Quand on gère un parc de 200 machines je comprends qu’on cherche à automatiser mais quand on en a seulement quelques-unes…surtout qu’après MAJ du kernel (et il y en a eu plein sous lenny) on doit redémarrer la machine, je trouve ça moyen de laisser à un script le loisir de rebooter.[/quote]
Oui. Quelles que soient les mises à jour, rien ne vaut une simulation avant tout, ou du moins une étude de la liste des paquets à mettre à jour.
C’est un peu ce que j’ai avec ce script de simulation et un cron, qui m’envoie un mail quand une MAJ est dispo. Ensuite, à moi de juger si je fais ou pas.
#!/bin/sh
apt-get update >/dev/null; apt-get --simulate --quiet=2 upgrade | mail -e -s "MAJ sur SERVEUR" ricardo@xxxxxx.fr
Le plus sûr reste de créer une snapshot juste avant et de la restaurer en cas de problème, mais pour ça il faut btrfs, zfs ou lvm.
Ca vaut le coup sur une stable ça ?
Je serait curieux de savoir comment procèdent les admin qui gèrent des quantités de machines importantes, avec des distrib hétérogènes. Ca peut devenir rapidement un véritable casse-tête.
Ca vaut le coup sur une stable ça ?[/quote]
Oui parce que le coup est très faible en fait. Générer une snapshot en btrfs (j’ai pas fait l’experience avec les autres), c’est instantané, ça ne bouffe peu de place (ça dépend de la quantité d’information traitée par le serveur) et c’est local (pas de serveur de backup). Par contre je suis pas sûr mais peut être que tu es obligé de rebooter pour restaurer (c’est un moindre problème quand l’un de tes services ne répond plus).

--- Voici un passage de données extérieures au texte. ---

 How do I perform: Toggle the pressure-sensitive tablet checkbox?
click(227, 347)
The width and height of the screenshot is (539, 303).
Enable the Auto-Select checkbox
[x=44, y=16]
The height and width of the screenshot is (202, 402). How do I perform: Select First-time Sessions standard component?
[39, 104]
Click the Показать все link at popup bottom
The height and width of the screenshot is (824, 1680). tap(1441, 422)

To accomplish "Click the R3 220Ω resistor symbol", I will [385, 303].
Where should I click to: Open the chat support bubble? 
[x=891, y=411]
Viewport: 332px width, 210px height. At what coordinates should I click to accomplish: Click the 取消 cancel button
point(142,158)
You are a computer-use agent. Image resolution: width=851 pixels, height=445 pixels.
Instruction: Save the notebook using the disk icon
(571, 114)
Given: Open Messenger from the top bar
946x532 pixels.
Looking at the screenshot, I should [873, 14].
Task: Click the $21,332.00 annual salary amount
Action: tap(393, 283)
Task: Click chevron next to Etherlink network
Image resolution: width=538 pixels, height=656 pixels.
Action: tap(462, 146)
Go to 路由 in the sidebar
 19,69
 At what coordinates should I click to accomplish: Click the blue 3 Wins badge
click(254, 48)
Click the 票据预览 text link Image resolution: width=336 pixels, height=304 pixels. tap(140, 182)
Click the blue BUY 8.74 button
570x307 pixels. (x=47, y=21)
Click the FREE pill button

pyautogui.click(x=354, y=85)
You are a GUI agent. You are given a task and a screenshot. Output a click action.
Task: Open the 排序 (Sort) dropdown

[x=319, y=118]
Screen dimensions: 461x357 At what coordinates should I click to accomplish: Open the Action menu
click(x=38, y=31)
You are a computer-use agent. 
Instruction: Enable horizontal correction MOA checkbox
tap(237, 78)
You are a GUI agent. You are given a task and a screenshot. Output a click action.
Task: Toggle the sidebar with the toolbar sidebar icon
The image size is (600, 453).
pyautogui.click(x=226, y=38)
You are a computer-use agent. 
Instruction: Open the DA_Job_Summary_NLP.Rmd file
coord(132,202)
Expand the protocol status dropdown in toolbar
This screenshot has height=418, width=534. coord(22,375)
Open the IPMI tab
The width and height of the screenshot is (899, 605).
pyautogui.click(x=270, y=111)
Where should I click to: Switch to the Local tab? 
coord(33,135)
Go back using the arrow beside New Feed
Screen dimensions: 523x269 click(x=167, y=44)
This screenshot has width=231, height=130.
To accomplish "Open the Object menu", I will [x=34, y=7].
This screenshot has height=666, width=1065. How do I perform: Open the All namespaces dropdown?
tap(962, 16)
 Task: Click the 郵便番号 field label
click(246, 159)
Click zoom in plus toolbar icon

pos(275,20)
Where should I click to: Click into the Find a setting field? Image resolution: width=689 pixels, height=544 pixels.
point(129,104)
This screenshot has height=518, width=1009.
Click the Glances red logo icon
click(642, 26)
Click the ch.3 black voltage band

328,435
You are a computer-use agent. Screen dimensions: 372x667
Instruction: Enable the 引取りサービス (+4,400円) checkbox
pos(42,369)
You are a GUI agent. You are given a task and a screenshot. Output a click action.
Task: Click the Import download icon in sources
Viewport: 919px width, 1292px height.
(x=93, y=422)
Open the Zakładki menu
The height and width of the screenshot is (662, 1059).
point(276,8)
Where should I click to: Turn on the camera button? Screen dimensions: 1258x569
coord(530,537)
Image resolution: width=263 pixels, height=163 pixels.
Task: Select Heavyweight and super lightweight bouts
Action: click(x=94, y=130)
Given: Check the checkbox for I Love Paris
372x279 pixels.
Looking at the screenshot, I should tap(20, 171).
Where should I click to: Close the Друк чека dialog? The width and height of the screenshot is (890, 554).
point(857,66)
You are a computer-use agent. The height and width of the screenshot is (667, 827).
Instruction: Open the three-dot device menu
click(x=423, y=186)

sans allez jusqu’à un snapshot ou une image que de toute manière il est toujours bon d’avoir, sous réserve qu’elle soit récente, si la mise à jour porte sur un paquet critique on peut toujours utiliser
fakeroot -u dpkg-repack
en faisant porter dpkg-repack sur le paquet critique et dépendances.
Au pire ensuite si nécessaire un chroot et dpkg -i les debs construits par dpkg-repack.
Tout dépend de l’importance des paquets bien sûr.
Non, une snapshot ce n’est pas un backup ou alors il faut déplacer la snapshot sur un autre disque.
[quote=“cepcasa”]si la mise à jour porte sur un paquet critique on peut toujours utiliser
fakeroot -u dpkg-repack
en faisant porter dpkg-repack sur le paquet critique et dépendances.
Au pire ensuite si nécessaire un chroot et dpkg -i les debs construits par dpkg-repack.
Tout dépend de l’importance des paquets bien sûr.[/quote]
Créer une snapshot avec btrfs c’est une commande :
[quote=“MisterFreez”]
Créer une snapshot avec btrfs c’est une commande :
pas de problème, je suis btrfs. Mais là c’est une sauvegarde de test 
Il y a encore 2 maj de sécurité, “login” et “passwd”.
Et si ce soir les nuages changent de couleur, je prédis que d’autre MAJ de sécurité viendront dans l’avenir.
[quote=“antalgeek”]Quand on gère un parc de 200 machines je comprends qu’on cherche à automatiser mais quand on en a seulement quelques-unes…surtout qu’après MAJ du kernel (et il y en a eu plein sous lenny) on doit redémarrer la machine, je trouve ça moyen de laisser à un script le loisir de rebooter.[/quote]Le script tourne depuis quelques temps sur le PC d’une amie qui a une debian stable car elle n’a aucune envie d’apprendre quoi que soit lié à l’administration d’un système et je ne cotoie pas régulièrement son PC.
Elle reboote au moins une fois par jour et jusqu’à maintenant le script n’a pas posé de problème, sinon je pense que j’en aurais entendu parler …
Il peut y avoir - rarement certes - des mises à jour de la version stable qui nécessitent un dist-upgrade à cause de changements de dépendances, ce que ne fait pas ce script. Déjà vu pour le noyau et bind9 récemment.